** Opening Given records block **
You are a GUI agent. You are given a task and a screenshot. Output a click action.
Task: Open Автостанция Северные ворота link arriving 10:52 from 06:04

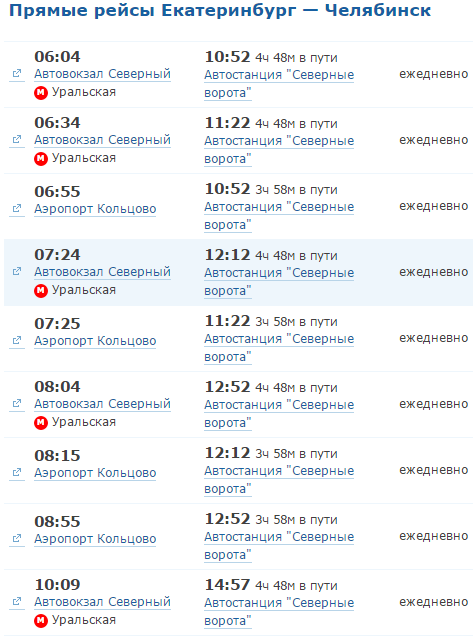coord(279,84)
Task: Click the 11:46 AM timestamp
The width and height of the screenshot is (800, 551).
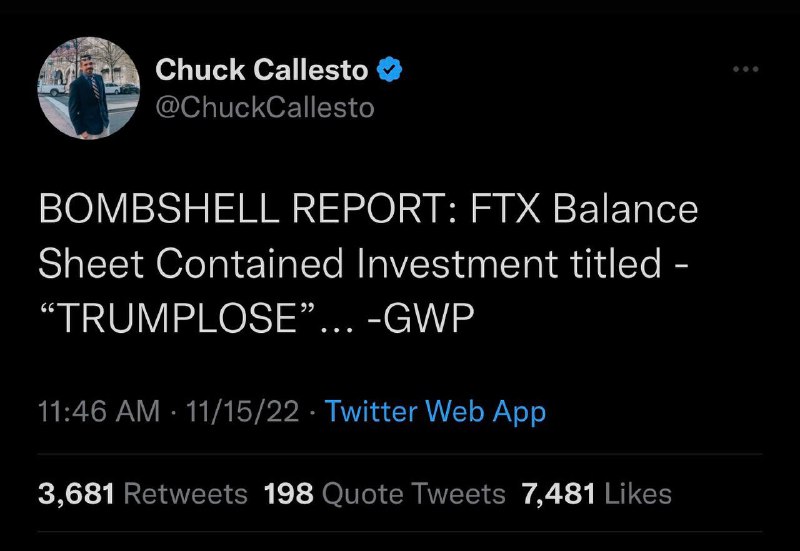Action: point(99,411)
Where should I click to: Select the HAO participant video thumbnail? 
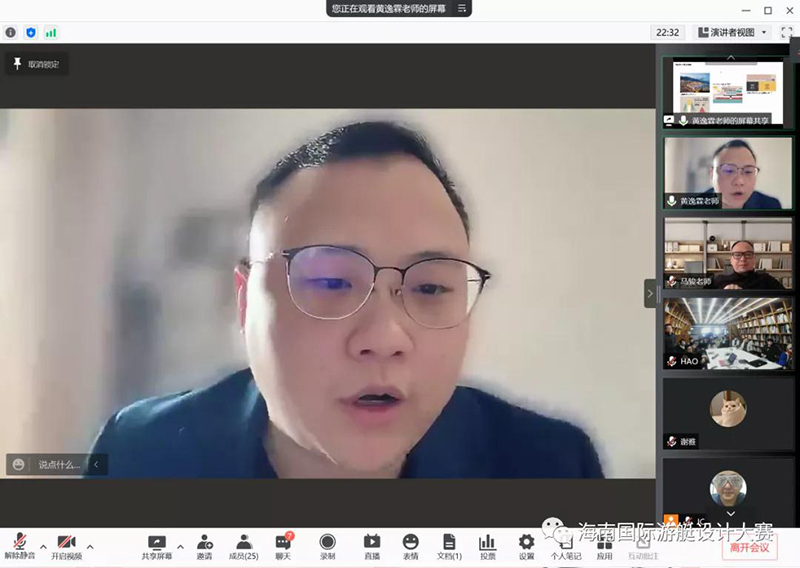[727, 333]
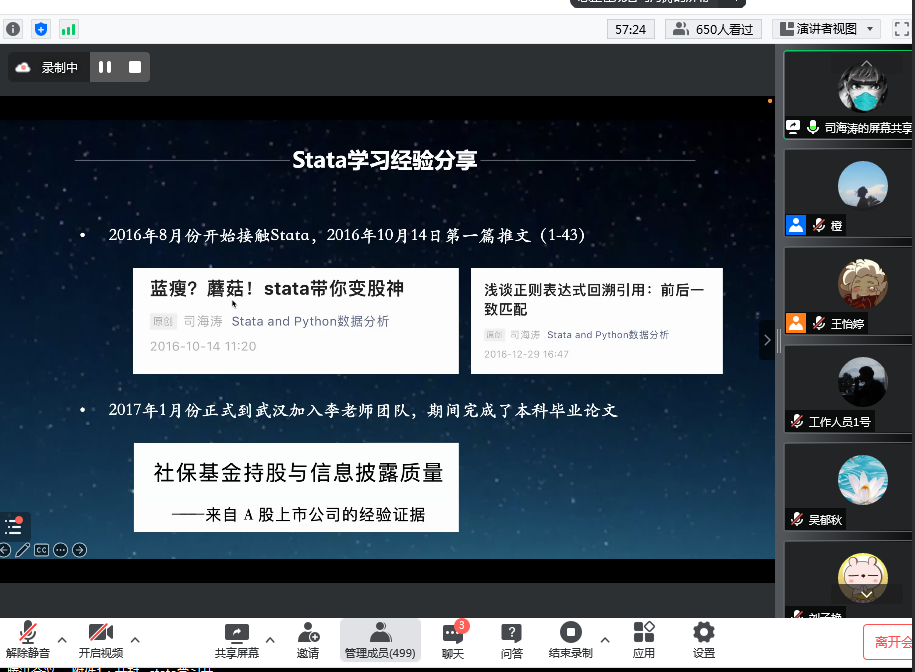Pause the cloud recording
The image size is (915, 672).
click(x=105, y=68)
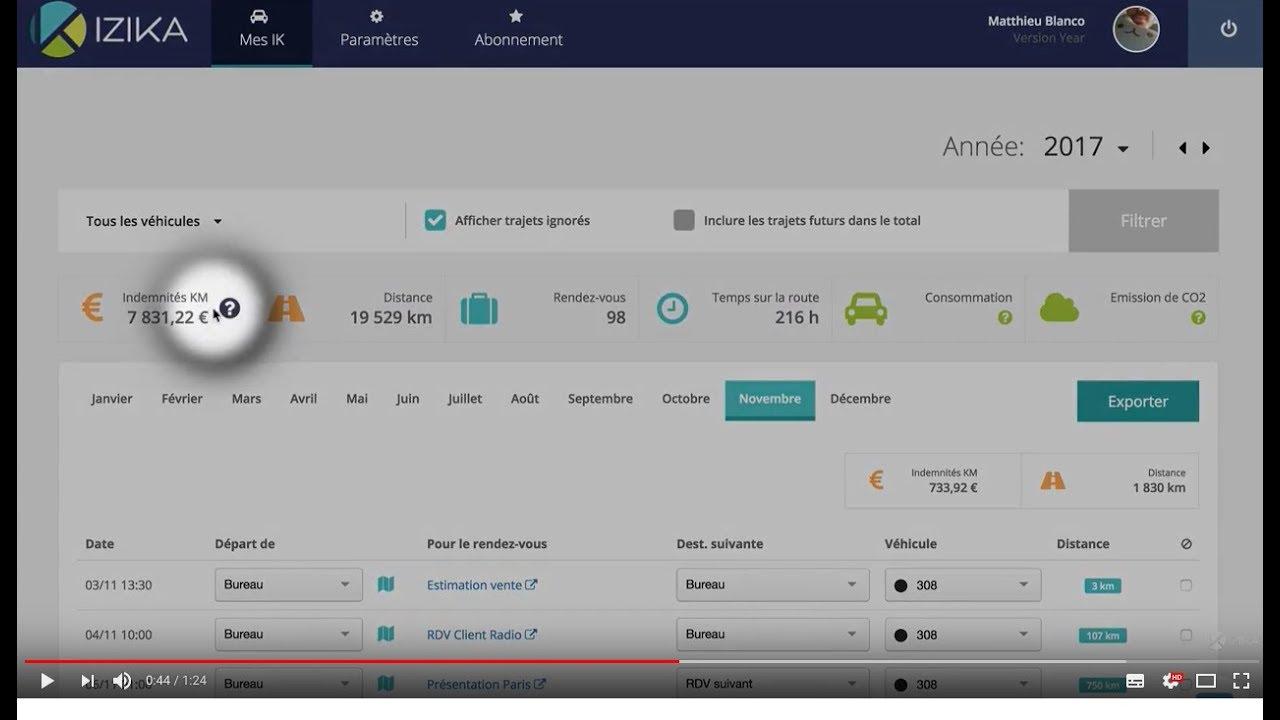Click the Consommation help question mark
Image resolution: width=1280 pixels, height=720 pixels.
coord(1005,318)
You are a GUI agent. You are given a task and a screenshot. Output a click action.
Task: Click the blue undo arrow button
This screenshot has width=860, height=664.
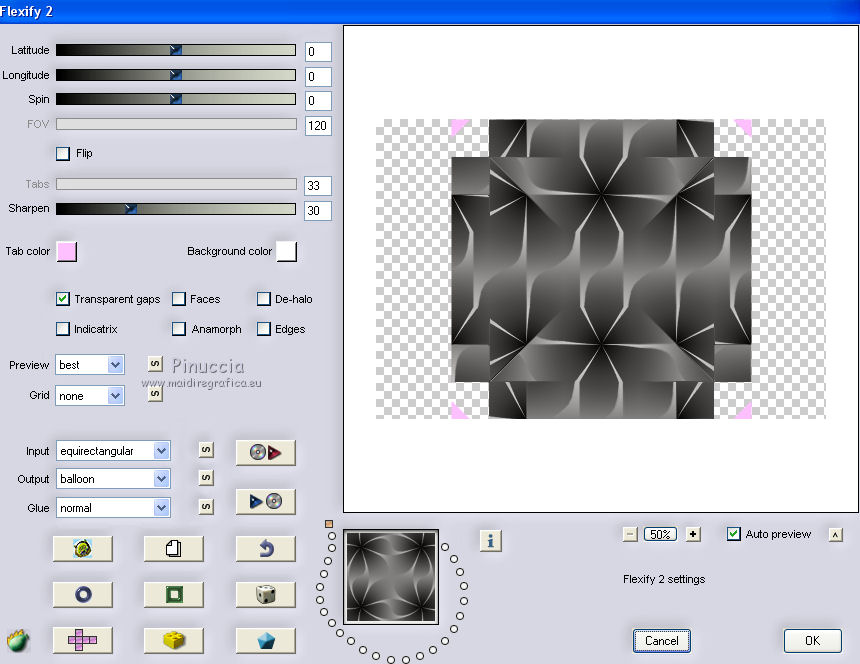[265, 548]
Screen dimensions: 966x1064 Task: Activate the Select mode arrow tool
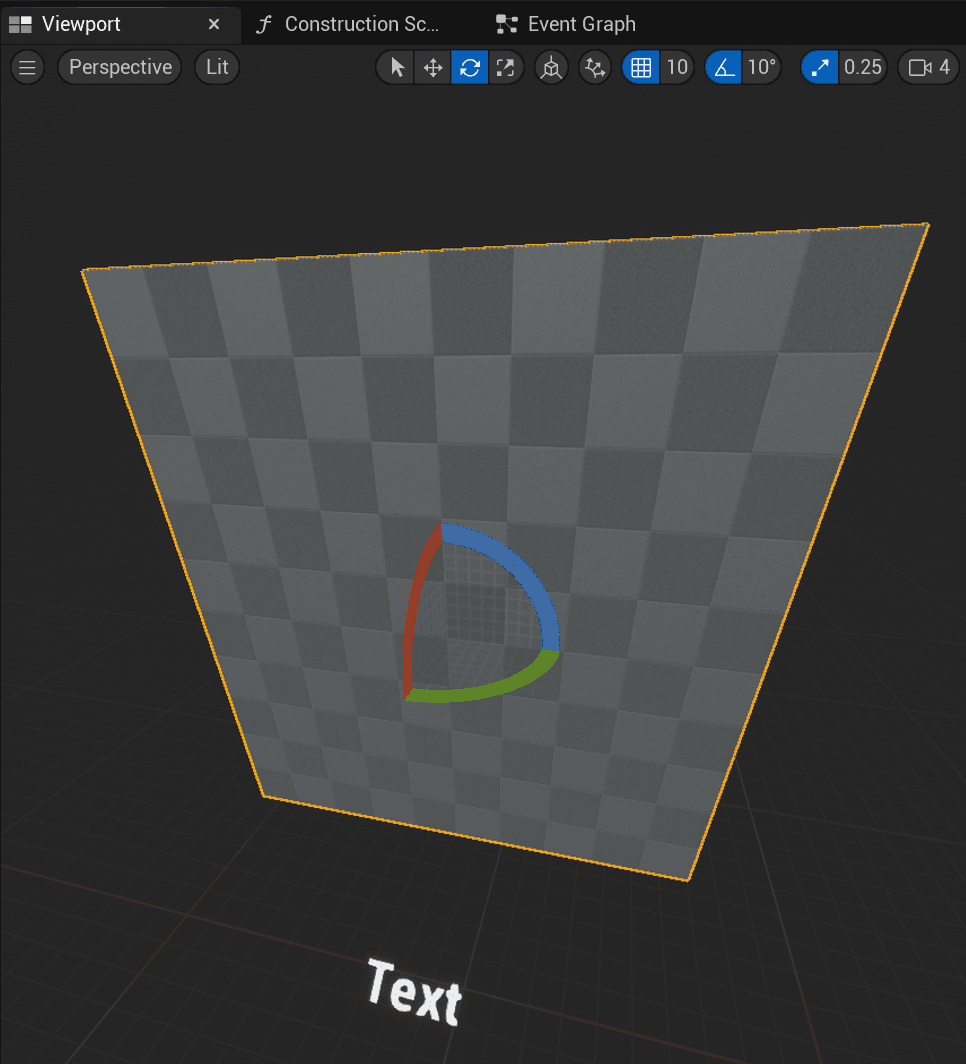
** Closing Given records block **
# Problem to solve
Please set down each line of the data above exactly as written, without the pictures.

# Written answer
You are a GUI agent. You are given a task and a screenshot. Output a click action.
Task: Open Автостанция Северные ворота link arriving 10:52 from 06:04

coord(279,84)
Task: Click the 11:46 AM timestamp
The width and height of the screenshot is (800, 551).
Action: point(99,411)
Where should I click to: Select the HAO participant video thumbnail? 
[727, 333]
Pause the cloud recording
The image size is (915, 672).
click(x=105, y=68)
Click the Consommation help question mark
Image resolution: width=1280 pixels, height=720 pixels.
coord(1005,318)
You are a GUI agent. You are given a task and a screenshot. Output a click action.
Task: Click the blue undo arrow button
This screenshot has width=860, height=664.
[265, 548]
Screen dimensions: 966x1064 Task: Activate the Select mode arrow tool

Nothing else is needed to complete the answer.